The development-led approach to criminal justice seeks to make decision-makers, whether on the policy-making level or on the practitioner level, more aware of what impact their decisions may have on the individual offender, the individual victim and the community. The interests of the three can be balanced in a way that supports reintegration of the offender, recovery and empowerment of the victim, and protection of the community. One obvious way is by cutting back on the excessive reliance that we place on imprisonment, by expanding the use of both traditional and modern non-custodial sanctions: restorative justice, community service, community-based treatment, and electronic monitoring. Also this is an area in which Thailand has shown the way forward. Her Highness Princess Bajrakitiyabha Mahidol, currently serving as the UNODC Goodwill Ambassador on the Rule of Law in Southeast Asia, initiated work on the United Nations Standard Minimum Rules on the Treatment of Women Prisoners and Non-Custodial Sanctions for Women Offenders (the Bangkok Rules), which were adopted by the General Assembly in 2010. The Thailand Institute of Justice, together with the Thai Government and its counterparts, is seeking to promote this work throughout Thailand and more broadly Southeast Asia.

The fact that the UN Crime Commission welcomed the Thai resolution shows that there is growing understanding of the need to align decisions made in the criminal justice system with decisions made elsewhere, for example on health, gender equality, education, community development, the economy and the protection of the environment. The resolution identifies many ways in which this can be done. 

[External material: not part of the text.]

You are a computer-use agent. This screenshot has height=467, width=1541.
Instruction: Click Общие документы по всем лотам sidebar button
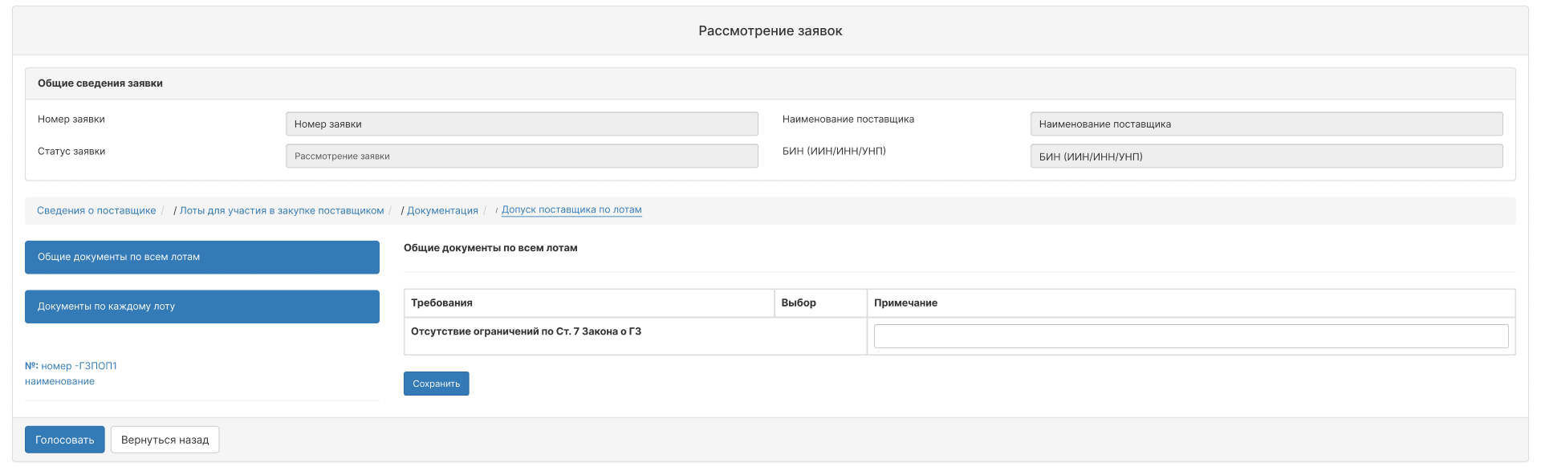202,258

Thailand has a proud record of success in this area, success that can serve as inspiration for other countries. We in Thailand, in turn, have much to learn from other countries and other cultures.

About the writer:

Matti Joutsen holds a doctorate in criminal law and was Director of the European Institute for Crime Prevention and Control, affiliated with the United Nations (HEUNI). He has also served as a lower court judge in his home country, Finland, and has lectured and published widely on different aspects of crime prevention and criminal justice. His current focus is on international cooperation in responding to crime.